Chassol per il suo ultrascore fa così: prende un pezzo di mondo, lo osserva – con le orecchie, da buon musicista –, lo registra, lo reitera. Poi lo riformula e ne parla utilizzando la musica, liberando la musicalità intrinseca di ogni frammento, ampliandola. Sembra una cosa più freak che effettivamente interessante, ma vi posso assicurare che non è così e all’ascolto si resta sorpresi. Per Big Sun Chassol isola parti di suoni, rumori, voci, dell’isola di Martinica nelle Antille; poi ci suona sopra il pianoforte, senza coprire bensì accompagnando, per «harmoniser le réel». È volato alle Antille e insieme alla filmmaker Marie France Barrier e al tecnico del suono Johann Levasseur ha filmato il carnevale, parlato con la gente, messo un microfono tra gli alberi e ascoltato flora e fauna; queste registrazioni sul campo sono state la base delle composizioni. Una sorta di evoluzione della musique concréte per rendere verticale (quindi armonico) ciò che è orizzontale (melodico) e, insieme, una riflessione postmoderna sulla Martinica.

Non è usuale occuparsi della terza parte di una trilogia senza coprire le precedenti. Big Sun arriva terzo dopo i due precedenti lavori di Chassol creati con la tecnica dell’ultrascore: del 2011 è X-Pianos che raccoglie composizioni dagli anni precedenti e si concentra sulla popolazione creola di New Orleans; poi c’è Indiamore che recupera schegge sonore provenienti da Calcutta e Varanasi; a marzo di quest’anno è uscito Big Sun, che per riuscita effettiva ed accessibilità è lavoro esemplare.

Le tracce sono tante (27) e di breve durata, ma il disco va per più di un’ora; «Capitano Nemo su un Fender Rhodes» Chassol – così lo si chiama sul suo sito – divide, spezzetta la realtà di Martinica per restituirla meglio, più tonda e totale, ospite (in entrambi i sensi) e non intruso. Dopo una breve intro in cui il concetto di armonizzare il reale si dispiega su delle parole umane, registrate e mandate in loop, arrivano le tracce Birds che diventano ornitologiche, in una maniera che sembra fare l’occhiolino a Messiaen (francese anche lui, ovvio) e Chassol armonizza infatti il canto degli uccelli; poi il compositore ascolta il cantante Pipo Gertrude che imita il canto degli uccelli dell’isola (infatti: Pipornithology) e armonizza anche lui: natura e uomo si confondono tra di loro e con la giustapposizione ritmica di Chassol, uscendone pieni come non mai. Alle tastiere che imitano la realtà si aggiungono batteria, basso, flauto, in un tempo che sembra proprio della materia prima (la registrazione) tanto la accompagna naturalmente. Ad un certo punto appare come un tema alla fine della terza parte di Dominos, che resta in testa e non si scolla più, anche perché viene ripreso più avanti subdolamente e in maniera più manifesta in La route de la Trace, il momento più pop di tutto Big Sun. Continuando la musica si apre e si chiude dando comunque una notevole impressione di continuità, passando per pezzi cantati da rapper locali come Samak a dittici come quelli di Les masques e Les sonorites che giocano sulla reiterazione di un discorso parlato sopra il quale Chassol suona il piano, fino ad arrivare alla delicata chiusa di Generique Big Sun.

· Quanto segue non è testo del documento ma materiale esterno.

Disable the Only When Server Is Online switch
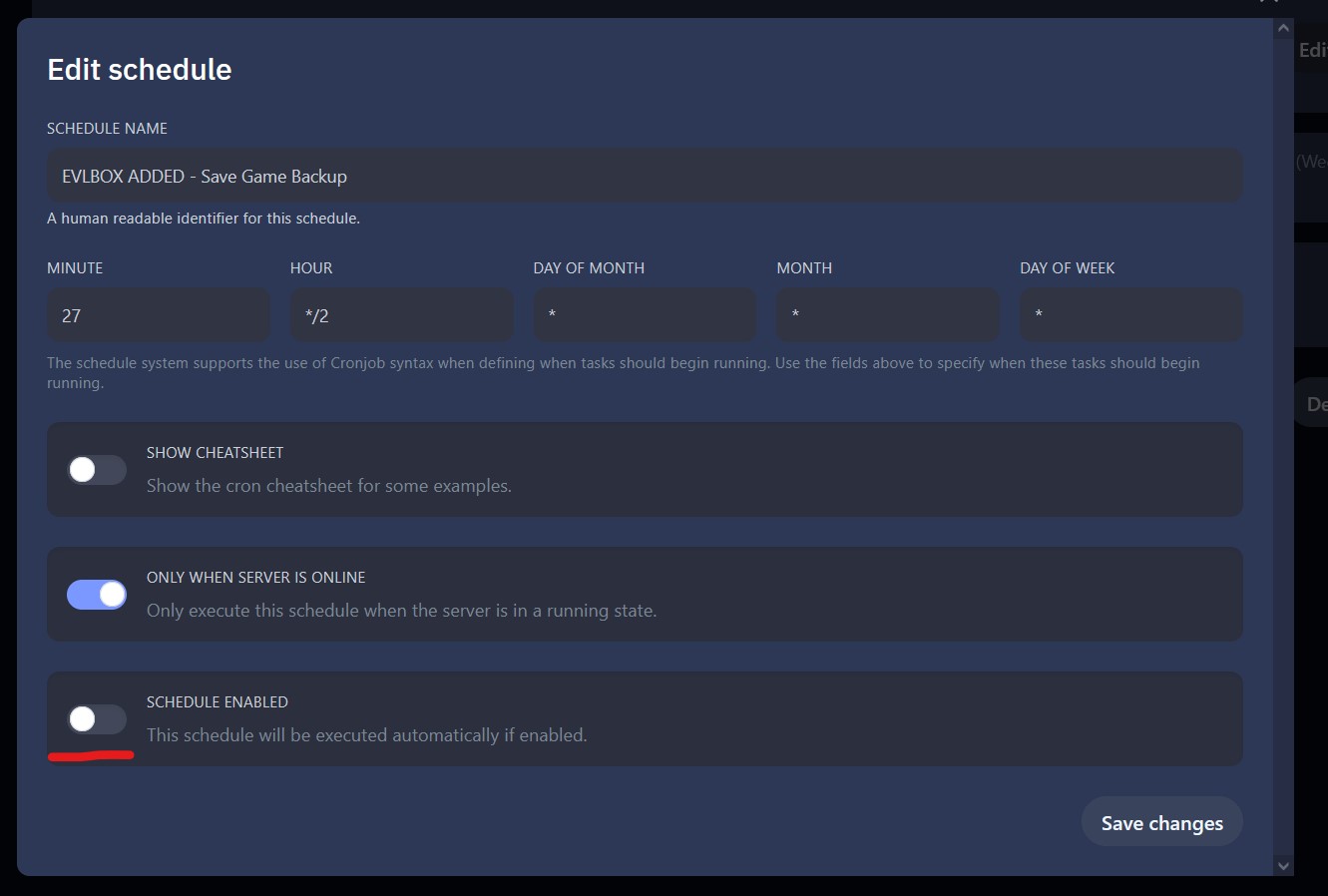point(96,594)
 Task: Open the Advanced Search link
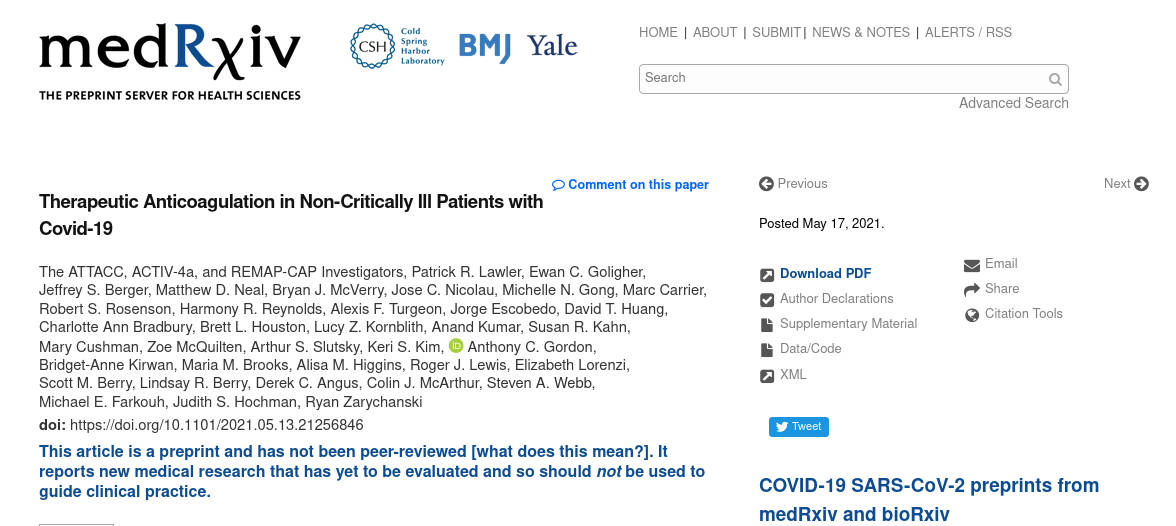coord(1013,103)
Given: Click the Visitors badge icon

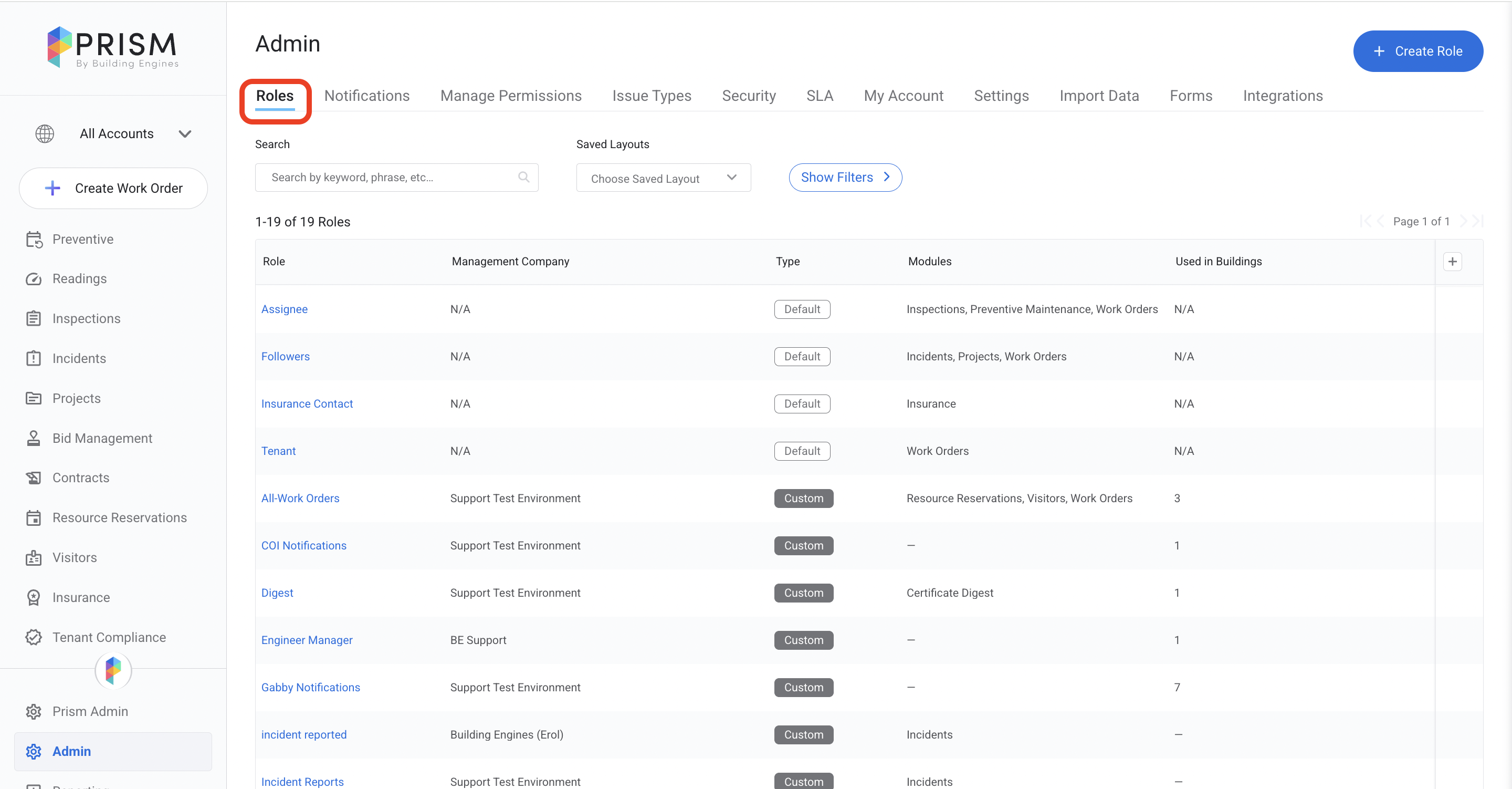Looking at the screenshot, I should [34, 557].
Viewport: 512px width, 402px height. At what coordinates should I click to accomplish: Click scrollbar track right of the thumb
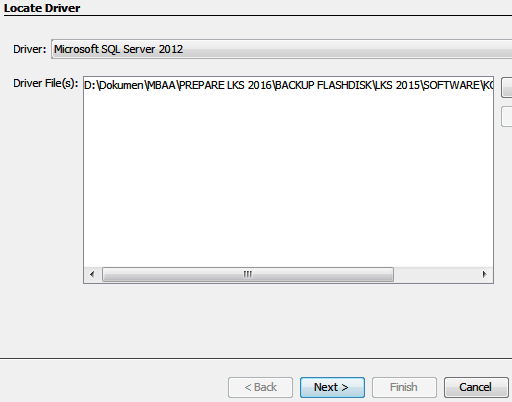[x=435, y=274]
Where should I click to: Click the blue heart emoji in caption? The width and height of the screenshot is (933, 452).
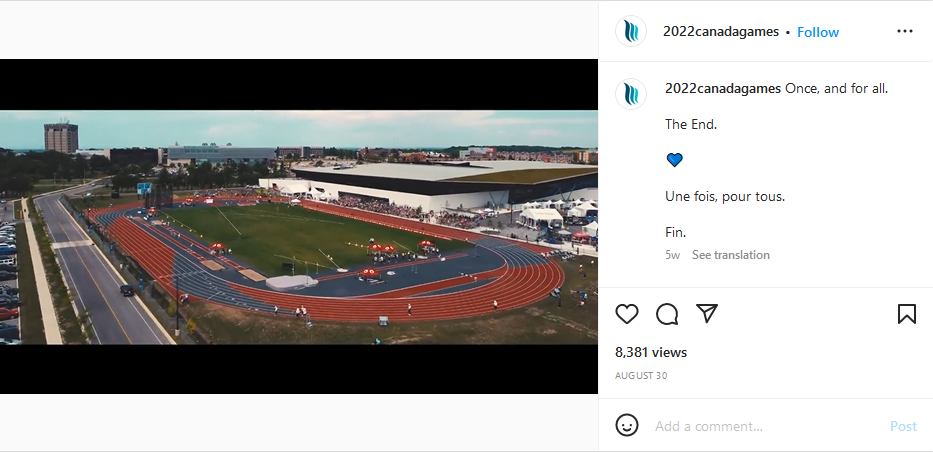pos(674,160)
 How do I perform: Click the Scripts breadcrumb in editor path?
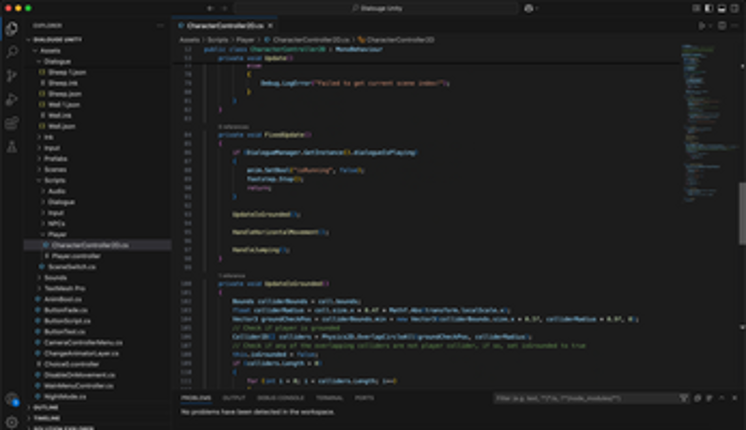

Big Sun, pur essendo un disco dalla connotazione geografica forte, sembra più un disco di confini, e anche abbastanza labili: non si capisce dove inizino la classica, la world music, l’elettronica dei sintetizzatori e dei campionamenti, il jazz, il soul, il funk. Tutto si fonde nei rumori della Martinica e allo stesso tempo ne rispunta fuori armonico, giocoso, in un’antropofagia culturale che ricorda – negli ideali più che nei meccanismi – quella della tropicalia brasiliana degli anni ’60, di Caetano Veloso e Gilberto Gil.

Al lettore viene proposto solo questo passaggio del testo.